Take the two different types of works in Defining Moments. The image-based works have a definite goal - to make a piece that resembles a person - and Shine goes about using an iron and thread to produce that. The abstract works, however, are all about capturing the material in its natural state.
"I throw the fabric in the air and wherever it lands that is the composition," Shine says.
"I then use blocks and they go exactly where they have to go. It's dictated by where the fabric has landed so that it secures that organic shape permanently. And that all plays into this idea of defining moments and suspending a moment in time.
"There is as much thought that goes into both, but they're very different practices."
Even the more image-based pieces in Defining Moments err on the side of abstract.
Yes, the works resemble faces, and yes, all the features are in the right location.
But, Shine is very intentional in creating faces that don't resemble anyone in particular.
This is perhaps because a lot of the works will - after being exhibited at Fyshwick's Grainger Gallery and in other locations in Europe - eventually have a life as public art in a Monaco hospital. The hope is the works will bring sense of calm to what can be a stressful space.
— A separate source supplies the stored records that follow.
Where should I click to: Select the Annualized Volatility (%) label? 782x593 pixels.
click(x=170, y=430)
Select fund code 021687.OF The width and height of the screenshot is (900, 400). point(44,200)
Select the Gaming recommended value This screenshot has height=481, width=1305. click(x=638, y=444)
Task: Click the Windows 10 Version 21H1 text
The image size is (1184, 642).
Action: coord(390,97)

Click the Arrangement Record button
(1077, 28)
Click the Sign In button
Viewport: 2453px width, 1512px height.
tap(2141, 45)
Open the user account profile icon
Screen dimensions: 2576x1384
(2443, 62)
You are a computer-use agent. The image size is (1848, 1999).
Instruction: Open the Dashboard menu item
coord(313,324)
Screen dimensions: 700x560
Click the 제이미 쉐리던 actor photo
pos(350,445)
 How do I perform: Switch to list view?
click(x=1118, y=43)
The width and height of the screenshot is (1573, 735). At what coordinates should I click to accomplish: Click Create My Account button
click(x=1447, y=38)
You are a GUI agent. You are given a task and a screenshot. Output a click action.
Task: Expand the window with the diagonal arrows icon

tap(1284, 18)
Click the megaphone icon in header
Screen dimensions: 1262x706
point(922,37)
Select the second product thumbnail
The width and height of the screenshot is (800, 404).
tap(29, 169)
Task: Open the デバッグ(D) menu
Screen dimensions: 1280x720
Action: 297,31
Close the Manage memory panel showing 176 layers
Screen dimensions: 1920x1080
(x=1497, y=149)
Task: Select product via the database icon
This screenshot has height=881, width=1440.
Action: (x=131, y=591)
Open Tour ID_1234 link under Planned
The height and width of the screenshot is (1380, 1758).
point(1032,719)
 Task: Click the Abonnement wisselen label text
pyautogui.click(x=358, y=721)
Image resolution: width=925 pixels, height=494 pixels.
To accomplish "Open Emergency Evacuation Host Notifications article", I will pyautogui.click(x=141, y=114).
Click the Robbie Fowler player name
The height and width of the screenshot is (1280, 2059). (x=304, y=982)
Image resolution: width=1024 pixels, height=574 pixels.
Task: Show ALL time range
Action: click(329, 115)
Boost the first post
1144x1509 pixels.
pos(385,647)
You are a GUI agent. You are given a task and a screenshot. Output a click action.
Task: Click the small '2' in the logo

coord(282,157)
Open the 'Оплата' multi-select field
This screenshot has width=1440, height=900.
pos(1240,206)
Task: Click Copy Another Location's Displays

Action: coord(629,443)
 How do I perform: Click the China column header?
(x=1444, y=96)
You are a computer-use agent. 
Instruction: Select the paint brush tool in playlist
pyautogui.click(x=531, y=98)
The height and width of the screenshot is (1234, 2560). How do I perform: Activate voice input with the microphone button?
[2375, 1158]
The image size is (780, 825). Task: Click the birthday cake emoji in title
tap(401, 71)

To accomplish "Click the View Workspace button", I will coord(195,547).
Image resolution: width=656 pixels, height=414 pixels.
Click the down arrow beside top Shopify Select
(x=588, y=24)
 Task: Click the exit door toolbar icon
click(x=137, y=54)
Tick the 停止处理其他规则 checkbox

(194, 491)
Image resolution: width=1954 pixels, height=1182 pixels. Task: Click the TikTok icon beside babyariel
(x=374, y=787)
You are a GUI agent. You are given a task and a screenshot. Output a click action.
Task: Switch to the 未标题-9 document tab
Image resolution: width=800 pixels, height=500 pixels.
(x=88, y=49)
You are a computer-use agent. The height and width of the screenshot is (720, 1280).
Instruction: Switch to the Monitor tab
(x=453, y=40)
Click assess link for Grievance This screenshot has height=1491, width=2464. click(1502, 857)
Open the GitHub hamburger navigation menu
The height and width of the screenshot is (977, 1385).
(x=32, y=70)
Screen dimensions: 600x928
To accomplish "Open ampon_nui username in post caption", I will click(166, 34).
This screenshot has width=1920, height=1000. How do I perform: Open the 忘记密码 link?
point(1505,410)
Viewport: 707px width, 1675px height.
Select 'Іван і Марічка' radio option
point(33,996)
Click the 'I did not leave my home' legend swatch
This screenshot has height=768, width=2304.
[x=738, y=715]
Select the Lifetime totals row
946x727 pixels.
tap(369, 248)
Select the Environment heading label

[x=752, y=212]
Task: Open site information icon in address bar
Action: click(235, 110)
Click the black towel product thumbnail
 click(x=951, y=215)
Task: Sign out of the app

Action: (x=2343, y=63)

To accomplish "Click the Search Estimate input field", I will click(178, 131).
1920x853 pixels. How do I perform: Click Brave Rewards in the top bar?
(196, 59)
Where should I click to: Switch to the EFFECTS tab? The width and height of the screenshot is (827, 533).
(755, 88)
"They're anonymous faces and that's the point of it," Shine says.
"What I've done to sort of strengthen that concept is to make sure all the eyes are closed, because I do a lot of portraits as well and the eyes are probably the number one thing that makes a person feel like they are someone real and recognisable, and it gives them personality.
"When you close the eyes, that seems to cut that whole thing off. And that's very important for these works.
"I didn't want it to be about a recognisable person that we know or we get a real sense of. It's supposed to be a lot more suggestive and just indicative of someone at peace in that calm."